A l'entrée de la forêt, un panneau de bois dit en japonais: "La vie est une chose précieuse. Essayez d'avoir calmement une pensée pour vos parents, vos frères et soeurs, vos enfants. Ne gardez pas les choses que pour vous, parlez-en à quelqu'un". Dessus, est inscrit un numéro de téléphone où trouver de l'aide et du réconfort.

 "Mon devoir" 


Le Japon a le taux de suicide le plus élevé au sein du G7, groupe de sept pays industrialisés, avec un plus de 20.000 victimes chaque année.

Pendant huit ans jusqu'en 2014, le taux de suicides de la préfecture de Yamanashi, où se trouve la forêt, était le plus élevé du Japon. Et près de la moitié de ceux qui se sont tués dans la région venaient d'ailleurs.

Depuis 2014, Yamanashi est redescendu au 2e ou 3e rang national en la matière, et les autorités ont arrêté d'annoncer le nombre de victimes dans la forêt d'Aokigahara. Selon les habitants de la région, la tendance serait à la baisse ces dernières années.

Mais le film controversé de Logan Paul risque de raviver la plaie: la vidéo a attiré six millions de vues avant d'être effacée. Le YouTubeur s'est depuis excusé.

"Des visiteurs étrangers me demandent même si on peut voir des hommes morts...", déplore M. Watanabe.

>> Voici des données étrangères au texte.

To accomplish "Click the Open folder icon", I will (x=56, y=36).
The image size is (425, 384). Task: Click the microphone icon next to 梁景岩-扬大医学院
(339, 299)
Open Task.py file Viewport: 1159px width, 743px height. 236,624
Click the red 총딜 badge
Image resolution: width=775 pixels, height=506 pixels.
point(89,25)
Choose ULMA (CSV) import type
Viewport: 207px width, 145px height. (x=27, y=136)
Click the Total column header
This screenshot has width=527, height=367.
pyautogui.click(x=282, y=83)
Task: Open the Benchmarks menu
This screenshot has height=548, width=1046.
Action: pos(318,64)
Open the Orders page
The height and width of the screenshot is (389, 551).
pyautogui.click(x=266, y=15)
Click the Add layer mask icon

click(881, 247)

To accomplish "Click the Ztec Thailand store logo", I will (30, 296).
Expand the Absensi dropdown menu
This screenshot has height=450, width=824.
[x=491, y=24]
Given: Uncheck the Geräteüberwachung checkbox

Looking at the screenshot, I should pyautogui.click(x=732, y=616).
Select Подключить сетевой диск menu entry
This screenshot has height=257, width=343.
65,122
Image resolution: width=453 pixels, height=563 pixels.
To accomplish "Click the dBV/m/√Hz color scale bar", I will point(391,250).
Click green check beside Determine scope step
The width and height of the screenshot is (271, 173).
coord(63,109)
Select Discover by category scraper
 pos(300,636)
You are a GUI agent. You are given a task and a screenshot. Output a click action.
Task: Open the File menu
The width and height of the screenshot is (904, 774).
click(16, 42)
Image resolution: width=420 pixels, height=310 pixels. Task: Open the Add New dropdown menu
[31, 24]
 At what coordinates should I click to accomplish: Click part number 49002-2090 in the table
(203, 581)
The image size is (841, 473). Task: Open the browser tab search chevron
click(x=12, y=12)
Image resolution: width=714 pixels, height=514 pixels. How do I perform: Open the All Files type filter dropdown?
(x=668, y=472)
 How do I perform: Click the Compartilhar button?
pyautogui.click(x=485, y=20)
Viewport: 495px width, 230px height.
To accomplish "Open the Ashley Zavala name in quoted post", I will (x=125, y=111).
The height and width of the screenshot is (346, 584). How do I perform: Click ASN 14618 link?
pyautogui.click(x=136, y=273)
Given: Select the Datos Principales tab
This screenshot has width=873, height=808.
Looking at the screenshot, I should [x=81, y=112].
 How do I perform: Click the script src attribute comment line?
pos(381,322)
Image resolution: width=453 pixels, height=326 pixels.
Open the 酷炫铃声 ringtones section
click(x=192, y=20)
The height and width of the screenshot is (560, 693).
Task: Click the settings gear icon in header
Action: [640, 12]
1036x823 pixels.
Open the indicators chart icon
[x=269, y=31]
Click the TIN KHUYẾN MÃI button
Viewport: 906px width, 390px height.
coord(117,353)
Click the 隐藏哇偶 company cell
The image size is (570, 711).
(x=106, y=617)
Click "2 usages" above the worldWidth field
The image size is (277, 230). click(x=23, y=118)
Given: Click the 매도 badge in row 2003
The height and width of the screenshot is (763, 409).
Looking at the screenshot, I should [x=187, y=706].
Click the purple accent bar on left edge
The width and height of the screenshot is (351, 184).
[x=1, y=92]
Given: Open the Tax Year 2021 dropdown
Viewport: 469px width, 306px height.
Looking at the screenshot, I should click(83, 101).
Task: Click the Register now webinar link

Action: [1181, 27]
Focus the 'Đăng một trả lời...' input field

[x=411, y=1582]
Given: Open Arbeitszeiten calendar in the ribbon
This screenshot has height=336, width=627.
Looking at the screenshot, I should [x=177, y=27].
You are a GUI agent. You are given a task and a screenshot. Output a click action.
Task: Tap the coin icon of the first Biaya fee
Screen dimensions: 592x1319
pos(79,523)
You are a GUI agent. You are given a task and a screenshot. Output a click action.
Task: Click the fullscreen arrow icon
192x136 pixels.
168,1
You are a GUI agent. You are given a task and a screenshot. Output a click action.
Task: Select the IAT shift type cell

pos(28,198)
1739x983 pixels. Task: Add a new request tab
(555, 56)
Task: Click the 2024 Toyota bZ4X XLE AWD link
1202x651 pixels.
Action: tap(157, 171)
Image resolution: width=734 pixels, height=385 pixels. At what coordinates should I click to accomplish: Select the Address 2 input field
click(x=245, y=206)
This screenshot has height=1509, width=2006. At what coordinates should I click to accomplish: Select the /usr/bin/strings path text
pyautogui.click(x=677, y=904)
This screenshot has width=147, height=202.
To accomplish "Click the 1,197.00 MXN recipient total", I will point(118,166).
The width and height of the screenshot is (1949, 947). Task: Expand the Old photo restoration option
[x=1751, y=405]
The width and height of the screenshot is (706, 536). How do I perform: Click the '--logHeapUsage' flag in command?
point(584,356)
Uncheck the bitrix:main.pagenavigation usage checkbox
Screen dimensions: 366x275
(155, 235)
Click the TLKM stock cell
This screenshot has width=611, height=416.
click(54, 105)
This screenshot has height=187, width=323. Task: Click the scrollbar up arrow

Lisa Bishop, une touriste canadienne de 33 ans, dit être venue "pour voir ce que l'on ressent exactement en marchant ici". Mais elle s'insurge contre la vidéo de Logan Paul: "C'est tout à fait condamnable" de montrer ainsi une victime d'un suicide, "il s'agit de la vie privée des gens".

M. Watanabe reste dédié à la mission qu'il s'est donnée. "Je suis né ici et je dois protéger ces lieux", dit-il. "J'en suis le gardien. Il me semble que c'est mon devoir".